I have a column which is made up of addresses as show below.
Address
1 Reid Street, Manchester, M1 2DF
12 Borough Road, London, E12,2FH
15 Jones Street, Newcastle, Tyne & Wear, NE1 3DN
etc .. etc....
I am wanting to split this into different columns to import into my SQL database. I have been trying to use Findstring to seperate by the comma but am having trouble when some addresses have more "sections" than others. ANy ideas whats the best way to go about this?
Many THanks
This is a requirements specification problem, not an implementation problem. The more you can afford to assume about the format of the addresses, the more detailed parsing you will be able to do; the other side of the same coin is that the less you will assume about the structure of the address, the fewer incorrect parses you will be blamed for.
It is crucial to determine whether you will only need to process UK postal emails, or whether worldwide addresses may occur.
Based on your examples, certain parts of the address seem to be always present, but please check this resource to determine whether they are really required in all UK email addresses.
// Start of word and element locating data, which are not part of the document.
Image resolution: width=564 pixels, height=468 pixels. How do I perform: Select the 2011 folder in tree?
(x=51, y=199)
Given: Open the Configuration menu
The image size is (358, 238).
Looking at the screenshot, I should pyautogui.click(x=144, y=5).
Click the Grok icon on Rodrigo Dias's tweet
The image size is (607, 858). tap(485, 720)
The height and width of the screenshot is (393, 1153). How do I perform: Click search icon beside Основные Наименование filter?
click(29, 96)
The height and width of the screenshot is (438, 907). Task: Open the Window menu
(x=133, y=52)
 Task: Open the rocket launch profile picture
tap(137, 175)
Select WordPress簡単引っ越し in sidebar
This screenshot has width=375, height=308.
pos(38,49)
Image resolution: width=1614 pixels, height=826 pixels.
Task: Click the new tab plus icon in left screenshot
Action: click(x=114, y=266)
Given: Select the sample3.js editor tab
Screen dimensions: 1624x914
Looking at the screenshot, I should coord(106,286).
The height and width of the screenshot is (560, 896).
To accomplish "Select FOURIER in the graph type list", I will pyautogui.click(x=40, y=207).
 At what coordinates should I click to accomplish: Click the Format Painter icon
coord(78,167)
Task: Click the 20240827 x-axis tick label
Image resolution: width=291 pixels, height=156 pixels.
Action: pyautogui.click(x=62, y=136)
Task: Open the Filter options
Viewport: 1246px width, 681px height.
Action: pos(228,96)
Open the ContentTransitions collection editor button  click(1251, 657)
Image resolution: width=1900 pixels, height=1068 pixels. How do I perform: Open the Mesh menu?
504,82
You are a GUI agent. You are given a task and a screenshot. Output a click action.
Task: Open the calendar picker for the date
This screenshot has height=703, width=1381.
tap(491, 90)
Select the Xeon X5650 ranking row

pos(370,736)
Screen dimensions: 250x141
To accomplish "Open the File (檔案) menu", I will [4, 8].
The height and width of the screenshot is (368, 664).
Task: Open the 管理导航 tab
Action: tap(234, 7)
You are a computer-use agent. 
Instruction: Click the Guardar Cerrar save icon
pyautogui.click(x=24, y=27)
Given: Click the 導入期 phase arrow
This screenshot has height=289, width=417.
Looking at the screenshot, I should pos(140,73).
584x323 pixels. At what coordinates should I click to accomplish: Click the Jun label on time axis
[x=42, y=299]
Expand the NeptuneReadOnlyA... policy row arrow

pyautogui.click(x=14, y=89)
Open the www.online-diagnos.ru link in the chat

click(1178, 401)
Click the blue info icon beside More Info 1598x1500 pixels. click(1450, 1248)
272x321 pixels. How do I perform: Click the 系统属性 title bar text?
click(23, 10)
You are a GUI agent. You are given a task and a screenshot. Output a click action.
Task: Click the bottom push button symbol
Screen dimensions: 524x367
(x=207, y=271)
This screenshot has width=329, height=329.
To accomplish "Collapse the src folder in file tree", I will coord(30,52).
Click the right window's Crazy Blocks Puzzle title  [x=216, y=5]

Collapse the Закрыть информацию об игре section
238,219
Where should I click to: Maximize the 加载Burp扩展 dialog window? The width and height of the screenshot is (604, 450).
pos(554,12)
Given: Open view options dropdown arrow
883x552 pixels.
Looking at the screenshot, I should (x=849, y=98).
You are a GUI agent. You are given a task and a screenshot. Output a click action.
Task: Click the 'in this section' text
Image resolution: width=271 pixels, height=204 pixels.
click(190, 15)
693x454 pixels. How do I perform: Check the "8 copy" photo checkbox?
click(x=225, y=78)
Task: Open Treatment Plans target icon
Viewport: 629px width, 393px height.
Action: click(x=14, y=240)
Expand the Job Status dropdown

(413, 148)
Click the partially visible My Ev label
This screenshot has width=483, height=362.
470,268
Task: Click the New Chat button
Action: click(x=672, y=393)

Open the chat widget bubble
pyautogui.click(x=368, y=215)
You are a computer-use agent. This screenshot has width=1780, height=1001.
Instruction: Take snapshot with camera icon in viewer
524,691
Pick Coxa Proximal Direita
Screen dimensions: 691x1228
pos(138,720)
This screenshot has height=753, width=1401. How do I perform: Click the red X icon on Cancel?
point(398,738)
If you find a match between the depth of parsing that you need, and the assumptions that you can safely make, you should be able to keep parsing by comma indexes (FINDSTRING); determine some components starting from the left, and some starting from the right of the string; and keep all that remains as an unparsed body.
It may also well happen that you will find that your current task is a mission impossible, especially in connection with international postal addresses. This is why most websites and other data collectors require the entry of postal address in an already parsed form by the user.
Excellent points raised by Hanika. Some of your parsing will depend on what your target destination looks like. As an ignorant yank, based on Hanika's link, I'd think your output would look something like
Addressee
Organisation
BuildingName
BuildingAddress
Locality
PostTown
Postcode
BasicsMet (boolean indicating whether minimum criteria for a good address has been met.)
In the US, just because an address could not be properly CASSed doesn't mean it couldn't be delivered - cip, my grandparent-in-laws live in enough small town that specifying their name and city is sufficient for delivery as local postal officials know who they are. For bulk mailings though, their address would not qualify for the bulk mailing rate and would default to first class mailing. I assume a similar scenario exists for UK mail
The general idea is for each row flowing through, you'll want to do your best to parse the data out into those buckets. The optimal solution for getting it "right" is to change the data entry method to validate and capture data into those discrete buckets. Since optimal never happens, it becomes your task to sort through the dross to find your gold.
Whilst you can write some fantastic expressions with FINDSTRING, I'd advise against it in this case as maintenance alone will drive you mad. Instead, add a Script Transformation and build your parsing logic in .NET (vb or c#). There will then be a cycle of running data through your transformation and having someone eyeball the results. If you find a new scenario, you go back and adjust your business rules. It's ugly, it's iterative and it's prone to producing results that a human wouldn't have.
Alternatives to rolling your address standardisation logic
buy it. Eventually your business needs outpace your ability to cope with constantly changing business rules. There are plenty of vendors out there but I'm only familiar with US based ones
upgrade to SQL Server 2012 to use DQS (Data Quality Services). You'll probably still need to buy a product to build out your knowledge base but you could offload the business rule making task to a domain expert ("Hey you, you make peanuts an hour. Make sure all the addresses coming out of this look like addresses" was how they covered this in the beginning of one of my jobs).